Puis, le retour à la maison s’est fait sans le petit Théo, qui nécessitait un suivi médical plus encadré pour la première semaine. Un moment plutôt difficile pour la famille, mais une prise de conscience également de la quantité d’amour qui les entourait . On avait déjà tout un village pour nous appuyer, dit Anabel avec un éclat de tendresse dans les yeux.

Grâce au soutien de leurs proches et la solidité de leur équipe, Anabel et Benjamin sont fiers de dire : On y est arrivés, on a survécu! Et on dort mieux maintenant (rires).Ils se permettent d’ailleurs aujourd’hui une sortie de couple par semaine.

Leurs fils ont grandi en pleine santé, entretenant une relation fraternelle tout ce qu’il y a de plus normale. Ce sont des garçons, ils ont 5 ans et demi, ça joue rough, ça joue ensemble. Il y a des fois, ça ne s’entend pas, ça se bat, se réjouit Benjamin Gales.

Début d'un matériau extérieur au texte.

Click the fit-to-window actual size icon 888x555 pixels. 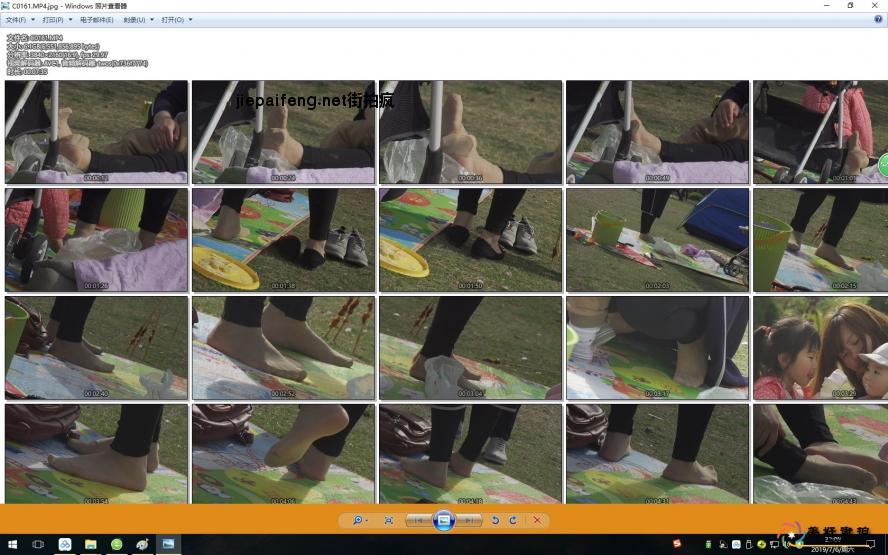point(389,520)
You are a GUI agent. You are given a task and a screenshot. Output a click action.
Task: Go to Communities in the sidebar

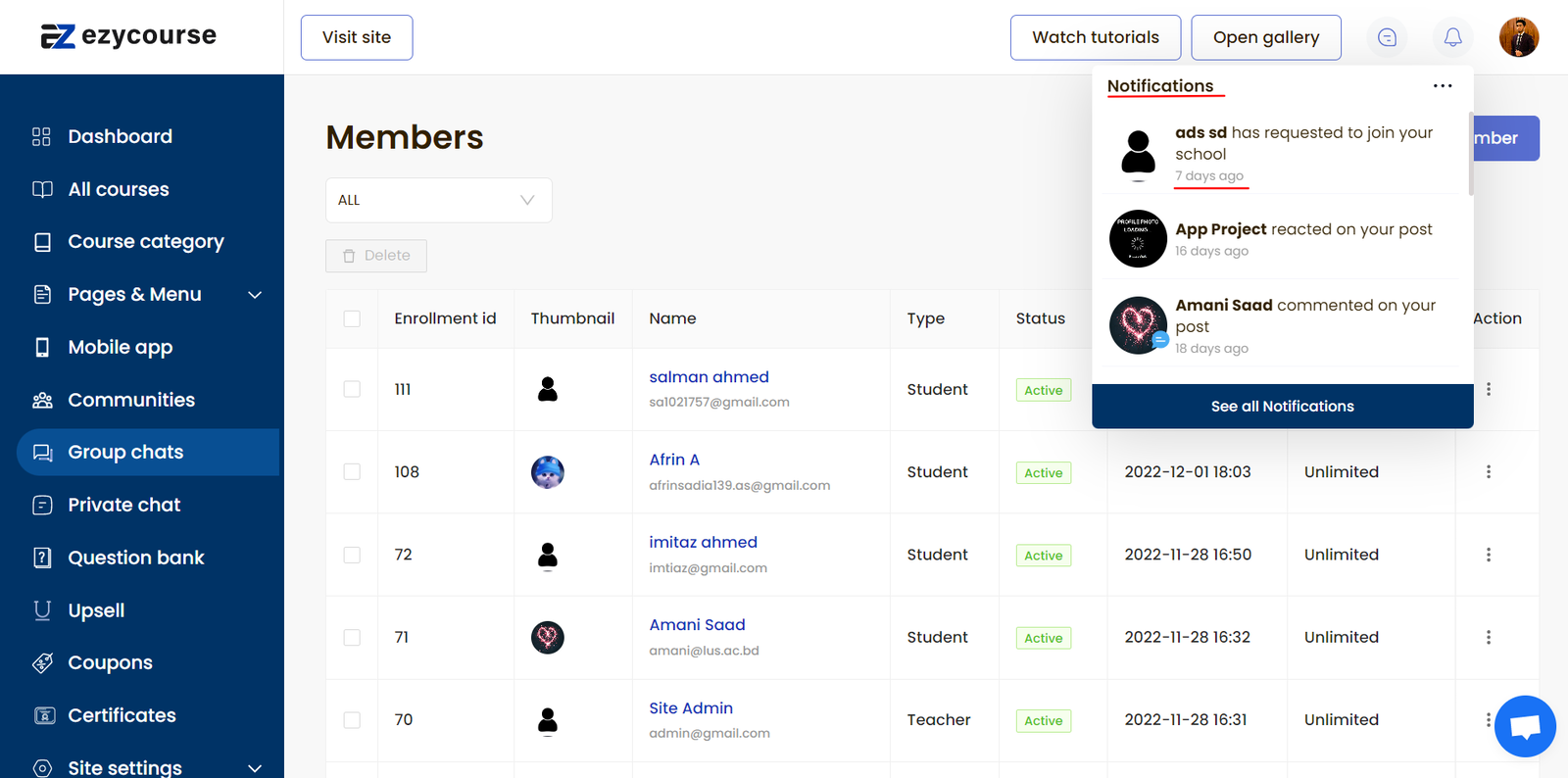tap(131, 400)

Bien sûr, la courbe d’apprentissage des jumeaux est bien différente. La famille a notamment dû apprendre le langage des signes pour mieux communiquer avec Théo. Mais les parents se font un point d’honneur de ne comparer ni leurs enfants, ni les enfants des autres.

 On est tous humains, puis il faut arrêter de se mettre de la pression pour aller chercher ce que les livres nous disent, ce que nos enfants doivent accomplir avant tel âge. Il faut reconnaître que des progrès, c’est des progrès, soutient Anabel.

Même s’ils se considèrent très heureux, les parents soulignent qu’ils font tout de même face à de nombreuses difficultés. Et les obstacles, eux, proviennent souvent de l’extérieur. Encore aujourd’hui, il demandent la permission avant d’emmener leurs fils à une fête d’enfants et doivent composer avec certains parents se montrant réticents ou allant parfois jusqu’à retirer leurs enfants de l’environnement où Théo joue.

On dirait qu’ils ont peur de Théo, puis ça, ça se transmet aux enfants, dénonce la maman en précisant que son fils perçoit le rejet. Quand il rencontre des gens qui ont un peu peur de lui, qui ne savent pas comment interagir, bien il réagit aussi. Il a un recul, il ne va pas vers ces personnes-là.

Au lieu de les fuir, les parents de Théo et Vincent préféreraient que les gens viennent leur poser des questions pour briser les préjugés. Pour eux, pas question de changer quoi que ce soit dans leurs habitudes de vie. Les petits, on ne les cache pas. Ils ne restent pas à la maison juste parce que Théo a une trisomie 21. Il fait de la gymnastique, de la natation. On s’assure que nos enfants soient très actifs, précise Anabel Lindblad.